In digital advertising a direct feedback loop doesn’t exist. If an advertisement has 1,000,000 impressions, it will have between 2,000 and 5,000 clicks at a click-through-rate of 0.2% to 0.5%. The number of conversions to leads or sales is again between 2% to 8% of the clicks. This means that 1 million impressions will convert to 40 (2% of 2,000) [low estimate] and 400 (8% of 5,000) [high estimate] leads or sales. But, if half of the impressions (500,000) were shown to bots and the other half (500,000) converted to 100 leads or sales the campaign would be considered successful, where it could have been 200 leads or sales.
The difference is that people will start complaining on social media when tickets, playstations or sneakers are sold out instantly and only available at a 200% - 300% markup, while the people working in digital marketing didn’t even realize that they could have doubled the business outcome.
Technically, the differences between ad fraud detection vendors in the digital marketing ecosystem and anti-bot vendors protecting brands against scraping and/or scalping are enormous.

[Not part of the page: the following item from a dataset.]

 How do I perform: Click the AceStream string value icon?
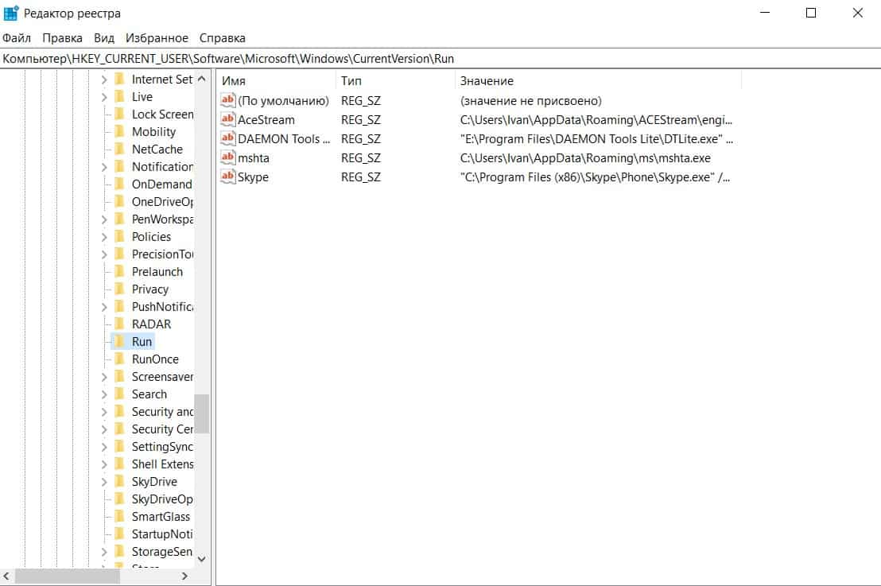[x=228, y=120]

The anti-bot vendors protecting websites from scrapers and scalpers do block access to bots and thus are required to evolve quicker and find creative ways of detecting bots in order to keep up with the bot makers. In digital marketing vendors keep on using the same detection for years, while on the offensive side the bot creators use the experience from the scraping and scalping world and thus evolve continuously. Ad fraud detection vendors don’t have a feedback loop telling them what works and what not.
So, How do ad fraud detection vendors without a feedback loop know if their detection works? They don’t and if they detect high rates of fraud it is most likely based on assumptions. That’s why most ad fraud detections in digital marketing are laughable: “These aren’t the bots you’re looking for. Move along, move along”.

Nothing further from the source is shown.